Thursday, August 14, 2008

Alastair Reynolds / Century Rain

Finally, I have finished this book off (and I must confess, last 3/4 went pretty quickly - it only took me some hours during the last weekend to do it).

I rather liked it (as most of the stuff Reynolds writes). Pity this sort of things does not seem to make it onto wide screens! I would love to see the movie made after it, or after other Reynolds' stories... may be it would convince some folks to go into science?..

The beginning of the story was a bit slow, at least for me, but once I got hooked onto it (after several chapters) I became more and more immersed.

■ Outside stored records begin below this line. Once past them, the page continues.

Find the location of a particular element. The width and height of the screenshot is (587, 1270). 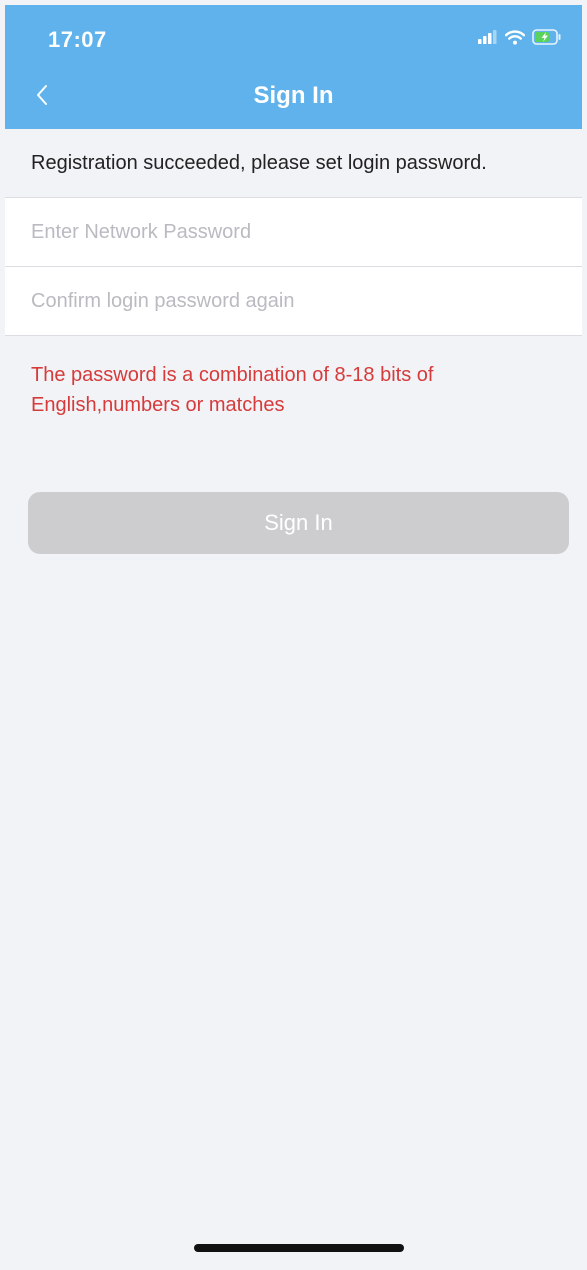

home-indicator is located at coordinates (299, 1248).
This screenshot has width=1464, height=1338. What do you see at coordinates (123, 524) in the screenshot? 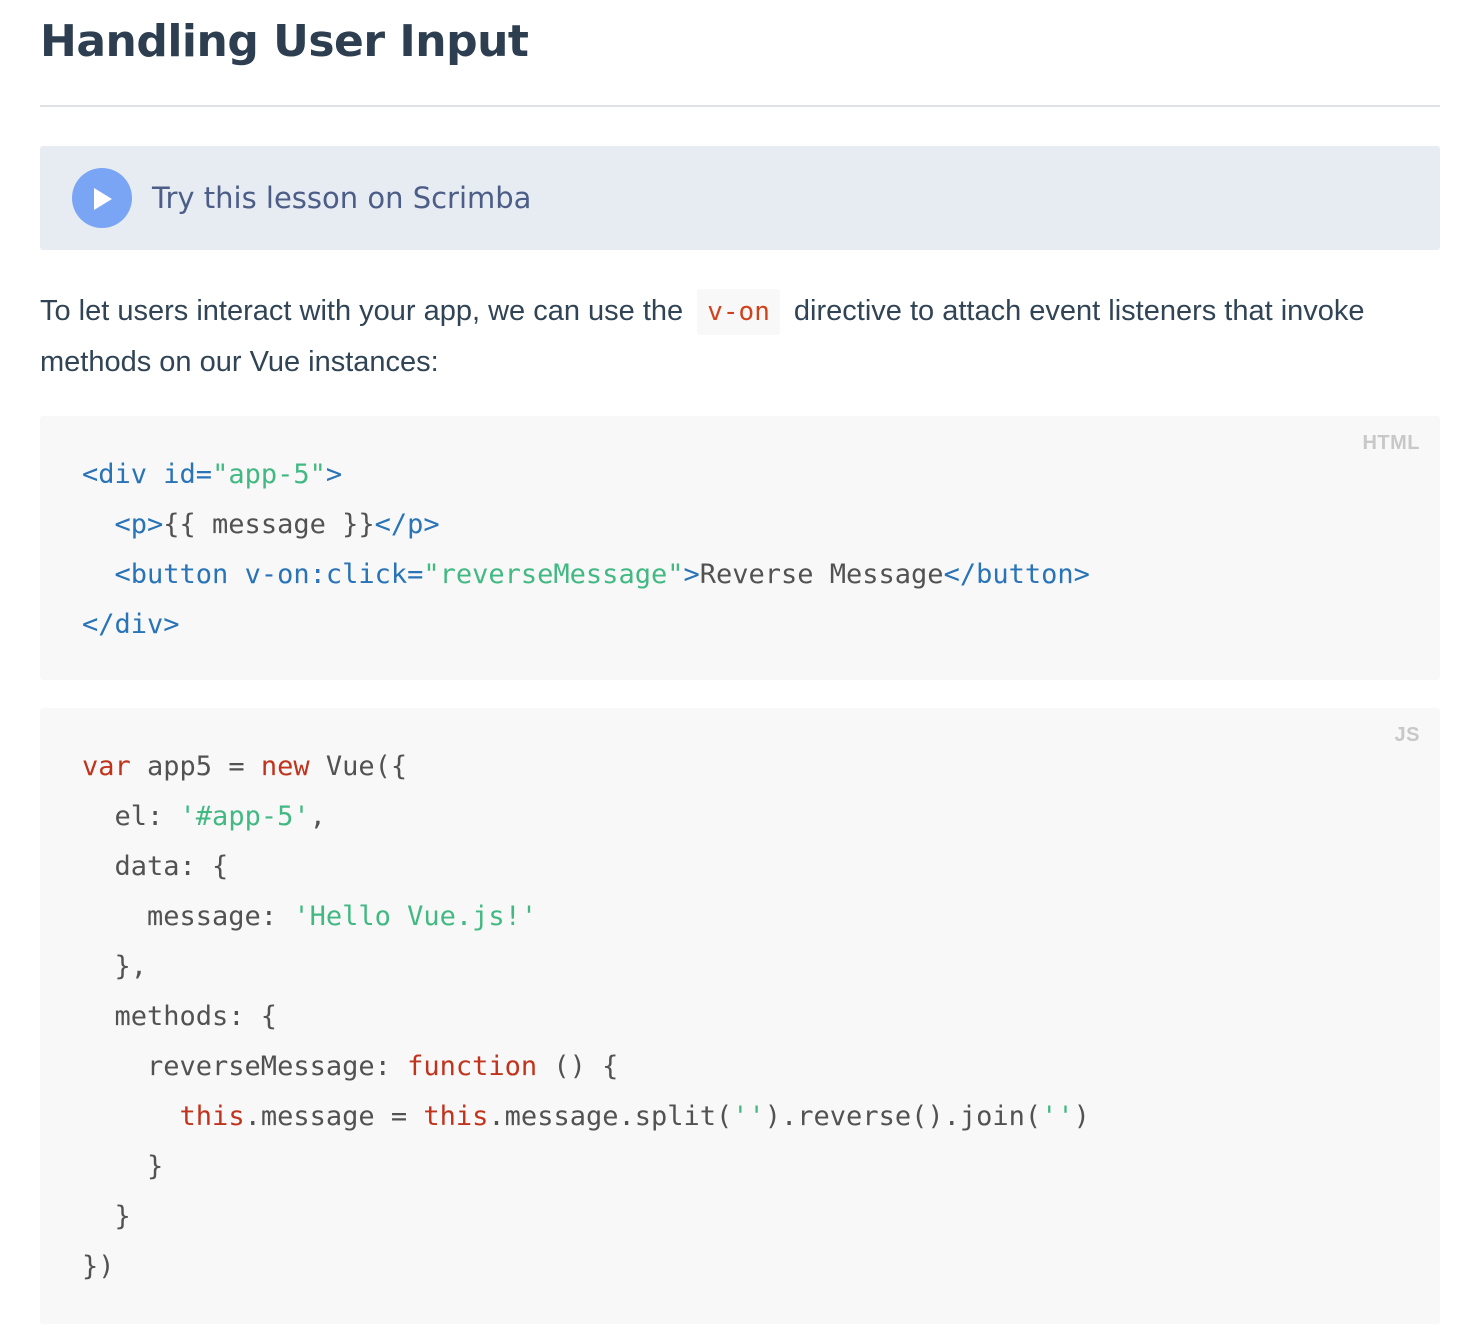
I see `code-token: <p>` at bounding box center [123, 524].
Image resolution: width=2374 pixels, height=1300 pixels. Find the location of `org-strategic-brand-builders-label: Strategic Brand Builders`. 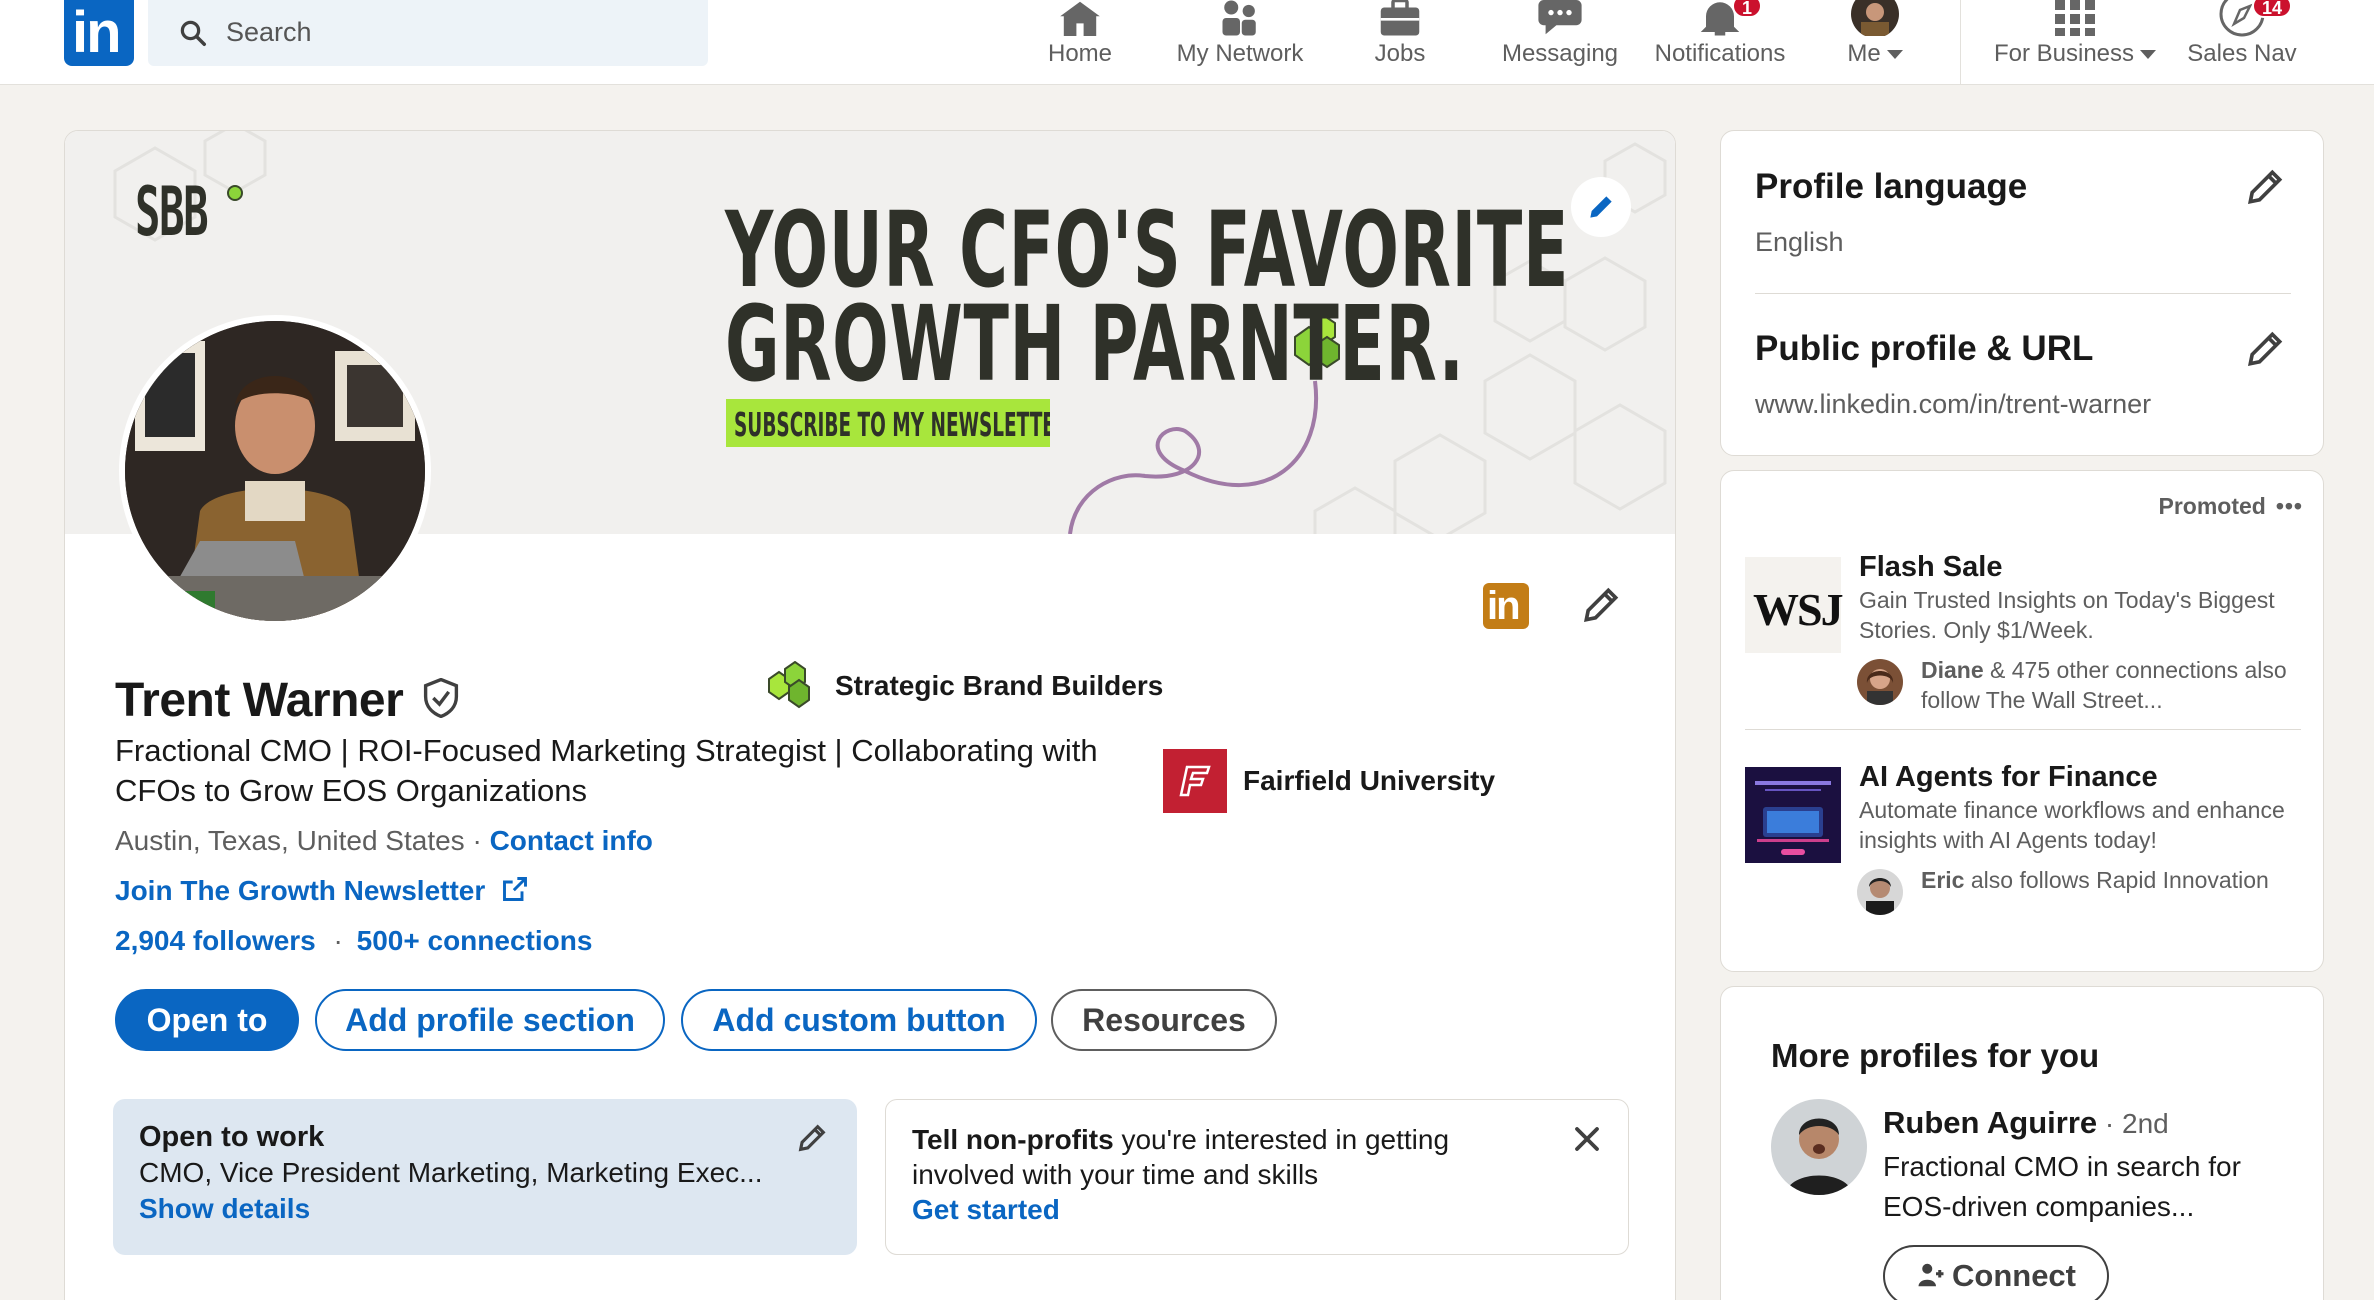

org-strategic-brand-builders-label: Strategic Brand Builders is located at coordinates (1000, 686).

As usually, it is about the future, and as usually in Reynolds' books, there are several fractions of people who seem to follow different philosophy in life. In this case, ones of them enjoy the progress (they are called Slashers - tribute to /.) and the others are rather careful about it (and they are called the Threshers, from the word "threshold"), especially where it comes to nanotechnology stuff. You see, in this world our beautiful Earth has been cleared from people by the nanobots who went out of control. What is worse, at some moment all electronic information storage (keeping memories of the past) collapsed, for some reason, so the humanity lost most of the memories about the history. If they want to retrieve some, they have to come down, to a very hostile Earth, and try to dig something out from under the ice there (if the machines would not eat them alive).

That is just a set-up. As the story will unravel, there will be: a snapshot of our world in 1940 where Second World War did not take place, a network of hyperspace tunnels, a love story (it's a space opera after all...) and some war scenes in space, too. There are two protagonists: one of them a divorced woman from the near-Earth world, archaeologist devoted to her job, another of them a troubled man from the alternative Paris in 1959, which is not actually on Earth but in some other world, which look like Earth from the inside, but from the outside is some sort of hermetically sealed sphere where you can only get via an irregular wormhole (interesting description of the wormhole travel there). Naturally, they will meet and do some interesting things together (nothing cheesy, it is rather the spirit of the original Star Wars than the prequel), and... well, I wouldn't put a real spoiler by telling how it ends.

I'd recommend this one, even if it seems to be a bit more sad than I would have wanted (but this is typical for Reynolds anyway). But it is a good story and it has been told lovely.